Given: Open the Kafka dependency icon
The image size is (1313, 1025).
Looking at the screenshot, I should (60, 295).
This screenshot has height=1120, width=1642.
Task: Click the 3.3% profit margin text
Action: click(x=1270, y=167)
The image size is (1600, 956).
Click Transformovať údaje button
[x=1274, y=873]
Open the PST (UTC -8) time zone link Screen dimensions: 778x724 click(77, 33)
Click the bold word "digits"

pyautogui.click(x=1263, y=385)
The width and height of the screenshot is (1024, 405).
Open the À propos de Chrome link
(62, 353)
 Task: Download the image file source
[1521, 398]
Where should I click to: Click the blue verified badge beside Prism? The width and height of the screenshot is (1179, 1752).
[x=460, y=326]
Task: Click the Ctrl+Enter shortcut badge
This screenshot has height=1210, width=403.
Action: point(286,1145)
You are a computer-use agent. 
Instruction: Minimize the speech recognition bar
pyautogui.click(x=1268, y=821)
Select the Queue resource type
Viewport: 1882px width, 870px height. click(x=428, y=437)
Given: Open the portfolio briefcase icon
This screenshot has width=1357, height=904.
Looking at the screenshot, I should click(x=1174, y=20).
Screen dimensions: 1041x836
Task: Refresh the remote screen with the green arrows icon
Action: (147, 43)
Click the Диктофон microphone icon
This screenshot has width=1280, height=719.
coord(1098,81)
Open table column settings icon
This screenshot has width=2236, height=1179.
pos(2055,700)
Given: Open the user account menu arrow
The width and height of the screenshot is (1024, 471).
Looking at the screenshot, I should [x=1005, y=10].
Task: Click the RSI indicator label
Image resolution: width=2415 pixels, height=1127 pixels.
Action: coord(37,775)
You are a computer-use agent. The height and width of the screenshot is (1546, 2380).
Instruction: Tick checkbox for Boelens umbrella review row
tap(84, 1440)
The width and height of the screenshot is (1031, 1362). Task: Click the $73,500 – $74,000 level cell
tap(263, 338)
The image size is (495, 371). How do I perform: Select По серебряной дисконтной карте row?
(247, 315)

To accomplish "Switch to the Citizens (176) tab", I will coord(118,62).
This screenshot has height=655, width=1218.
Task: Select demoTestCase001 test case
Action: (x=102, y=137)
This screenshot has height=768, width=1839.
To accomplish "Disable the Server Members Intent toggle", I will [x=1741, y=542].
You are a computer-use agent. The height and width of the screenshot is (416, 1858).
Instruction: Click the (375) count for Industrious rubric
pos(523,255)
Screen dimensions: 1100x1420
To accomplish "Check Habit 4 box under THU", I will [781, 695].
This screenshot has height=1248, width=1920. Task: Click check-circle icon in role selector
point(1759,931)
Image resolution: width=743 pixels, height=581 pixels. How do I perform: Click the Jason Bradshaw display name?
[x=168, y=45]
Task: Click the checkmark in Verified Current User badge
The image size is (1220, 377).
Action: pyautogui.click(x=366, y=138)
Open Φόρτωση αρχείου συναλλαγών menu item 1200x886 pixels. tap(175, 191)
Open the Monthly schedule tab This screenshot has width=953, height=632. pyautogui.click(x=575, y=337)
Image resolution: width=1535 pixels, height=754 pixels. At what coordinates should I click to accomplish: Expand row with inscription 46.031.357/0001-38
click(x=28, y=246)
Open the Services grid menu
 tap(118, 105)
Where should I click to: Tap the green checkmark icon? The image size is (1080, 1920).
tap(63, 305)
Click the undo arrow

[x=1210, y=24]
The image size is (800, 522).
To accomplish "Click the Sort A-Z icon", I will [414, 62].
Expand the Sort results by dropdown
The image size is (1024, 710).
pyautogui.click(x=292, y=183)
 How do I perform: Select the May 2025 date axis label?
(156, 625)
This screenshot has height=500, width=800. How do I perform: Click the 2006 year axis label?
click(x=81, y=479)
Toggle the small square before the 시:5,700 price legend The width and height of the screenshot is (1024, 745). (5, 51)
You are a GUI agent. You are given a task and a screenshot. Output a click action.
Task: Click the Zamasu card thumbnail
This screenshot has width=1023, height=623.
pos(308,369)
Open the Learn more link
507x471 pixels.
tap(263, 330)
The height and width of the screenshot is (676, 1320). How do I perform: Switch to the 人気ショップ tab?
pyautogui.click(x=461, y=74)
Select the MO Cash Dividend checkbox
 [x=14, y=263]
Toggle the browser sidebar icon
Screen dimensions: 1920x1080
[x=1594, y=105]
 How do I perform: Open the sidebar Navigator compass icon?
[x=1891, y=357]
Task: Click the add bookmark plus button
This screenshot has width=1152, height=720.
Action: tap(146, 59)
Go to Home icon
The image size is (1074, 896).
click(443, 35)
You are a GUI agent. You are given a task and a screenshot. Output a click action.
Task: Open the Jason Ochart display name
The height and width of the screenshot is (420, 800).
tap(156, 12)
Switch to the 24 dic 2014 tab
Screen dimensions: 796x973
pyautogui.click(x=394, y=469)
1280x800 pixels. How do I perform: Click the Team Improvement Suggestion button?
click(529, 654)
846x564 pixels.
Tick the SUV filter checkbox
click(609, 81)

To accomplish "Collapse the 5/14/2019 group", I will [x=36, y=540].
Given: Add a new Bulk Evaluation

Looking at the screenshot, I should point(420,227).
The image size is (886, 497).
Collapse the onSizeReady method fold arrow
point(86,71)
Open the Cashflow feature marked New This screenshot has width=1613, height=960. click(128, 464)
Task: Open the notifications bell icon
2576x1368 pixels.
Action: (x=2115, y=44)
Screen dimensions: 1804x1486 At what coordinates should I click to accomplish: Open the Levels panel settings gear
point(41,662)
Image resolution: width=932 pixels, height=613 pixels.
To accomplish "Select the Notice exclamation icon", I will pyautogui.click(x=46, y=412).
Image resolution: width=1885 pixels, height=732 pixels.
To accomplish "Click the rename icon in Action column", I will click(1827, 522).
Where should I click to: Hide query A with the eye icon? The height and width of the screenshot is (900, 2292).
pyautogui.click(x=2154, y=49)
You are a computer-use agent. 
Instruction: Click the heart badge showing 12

- [Written task]
Gather every line above that contains the string "Tick". Case counts.

- [Completed exercise]
Instruction: Tick checkbox for Boelens umbrella review row
Tick the SUV filter checkbox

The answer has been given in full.